We fear to fight for freedom
We always get reason to fear
We no wan die, we no wan wound
I get one child, mama dey for house
I don build house, I no wan quench
I wan enjoy...”

Many years later the average Nigerian remains poor and like a recurrent tragedy, Fela’s words ring true even if he inhabited a different time and his rage was directed to the military.

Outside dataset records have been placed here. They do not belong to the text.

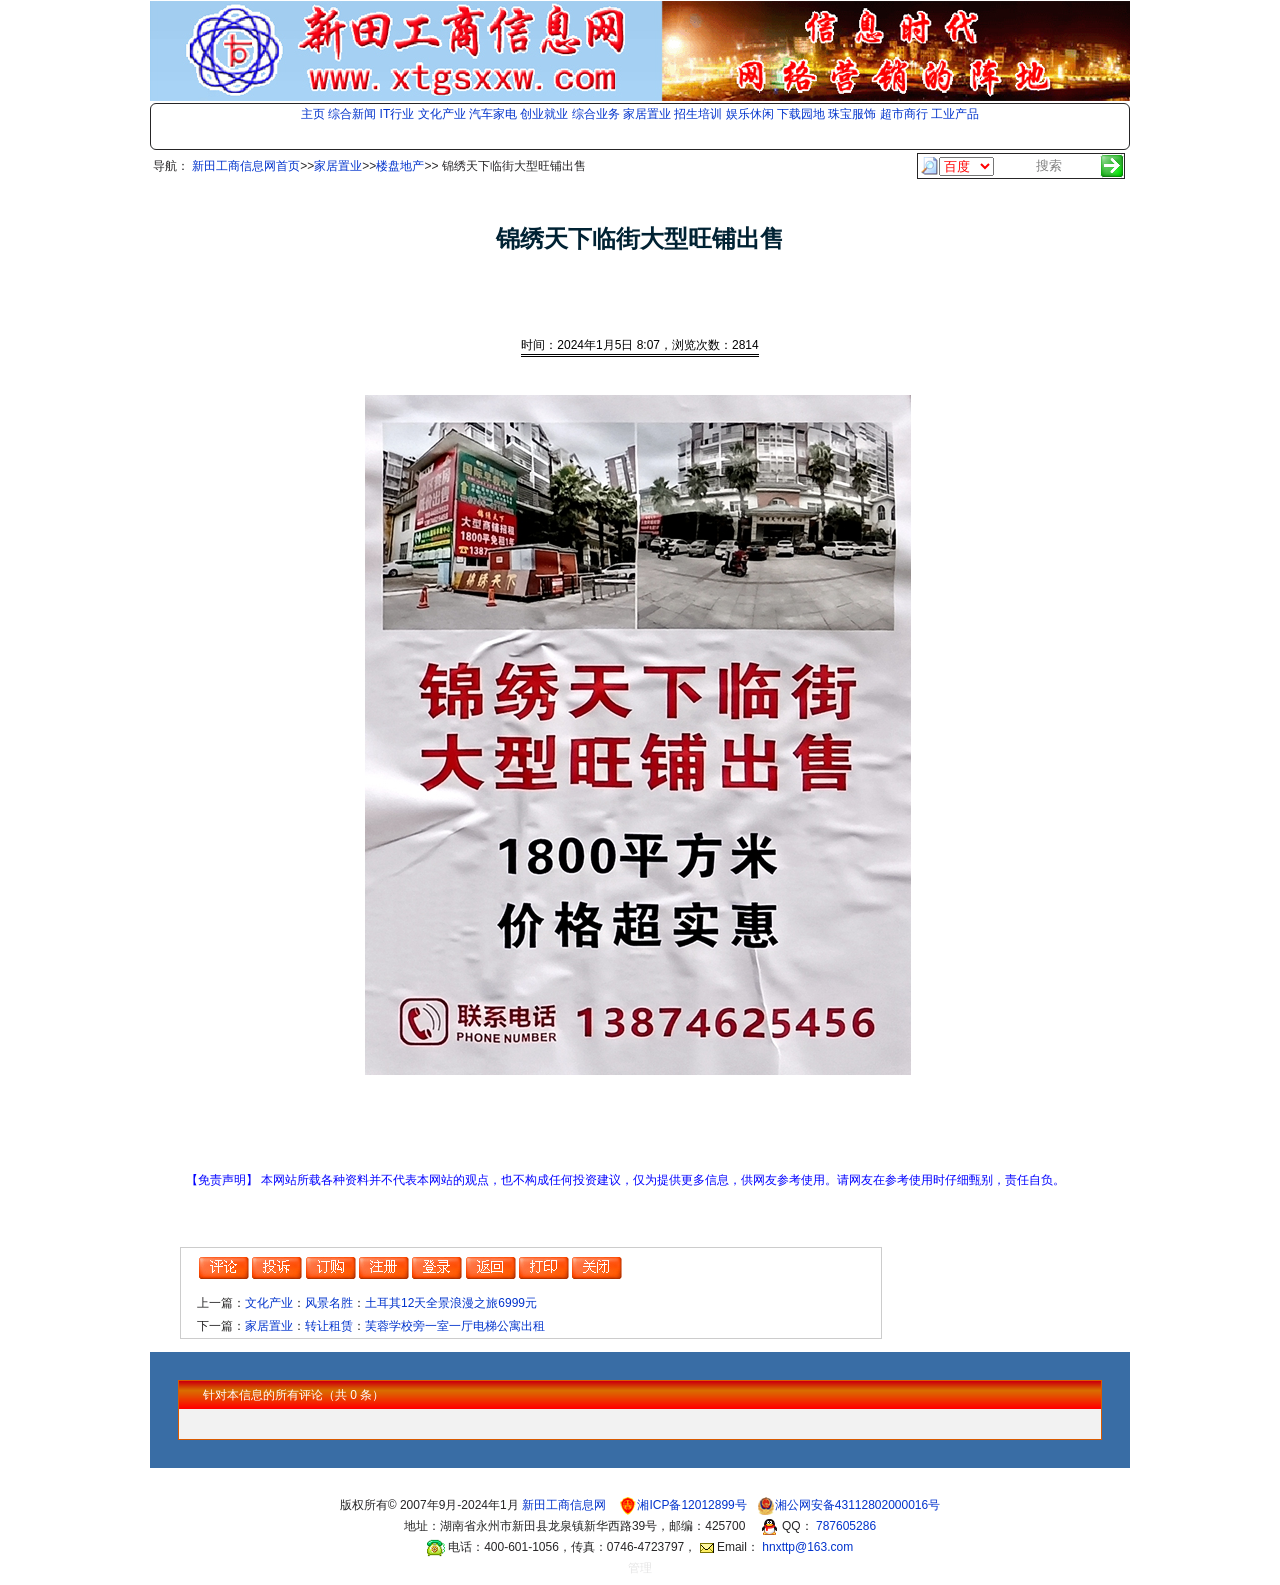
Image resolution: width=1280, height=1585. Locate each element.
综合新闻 (352, 114)
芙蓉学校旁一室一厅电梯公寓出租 (455, 1326)
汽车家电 (493, 114)
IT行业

A younger poet, Efe Paul Azino, has updated Fela’s grouse for democracy. In his poem, “This is not a Political Poem,” an unnamed narrator starts with anger, about ‘a poem he hoped will inspire my listeners to think,’ but he changes his mind halfway. Sensing the nullity of thought as weapon against his oppressors, he says:
“...Nay!
{It is}A poem I prayed will drive my listeners, the masses, to rage,
And mobilise them to march against unhallowed chambers where politicians meet...
It’s a revolution of a people refusing to suffer and smile no more...
A people willing to spill blood if need be.”
But as is typical, the narrator eventually cowers behind rhetoric:
“But if they come looking for me,
Asking about what I said here, sniffing around for treasonable felony.
Tell them I raved and I ranted
I sang and I chanted.
But I did not recite a political poem,
Because this is not a political poem...”

Mr Azino’s narrator is the average angry Nigerian. Now, compare him with the younger Mandela writing in 1961, underground, maintaining an uneasy freedom: “I shall fight the government side by side with you, inch by inch, and mile by mile, until victory is won. What are you going to do? Will you come along with us, or are you going to cooperate with the government in its efforts to suppress the claims and aspirations of your own people? Or are you going to remain silent and neutral in a matter of life and death to my people, to our people? For my own part I have made my choice. I will not leave South Africa, nor will I surrender. Only through hardship, sacrifice and militant action can freedom be won. The struggle is my life.”

Were these strong words made by a man citizens of the world ought to ignore so the big man that came out of prison can be made bigger, can be merchandised? Nay! Today, those words should haunt us into action.

“He thought us," said Barack Obama,  speaking yesterday at the great man's memorial, "the importance of reason and of arguments…”

True. But the President of the United States of America left out a detail: Madiba also taught us the importance of fighting for what we believe in, using every means necessary.

We cannot, and should not, forget that.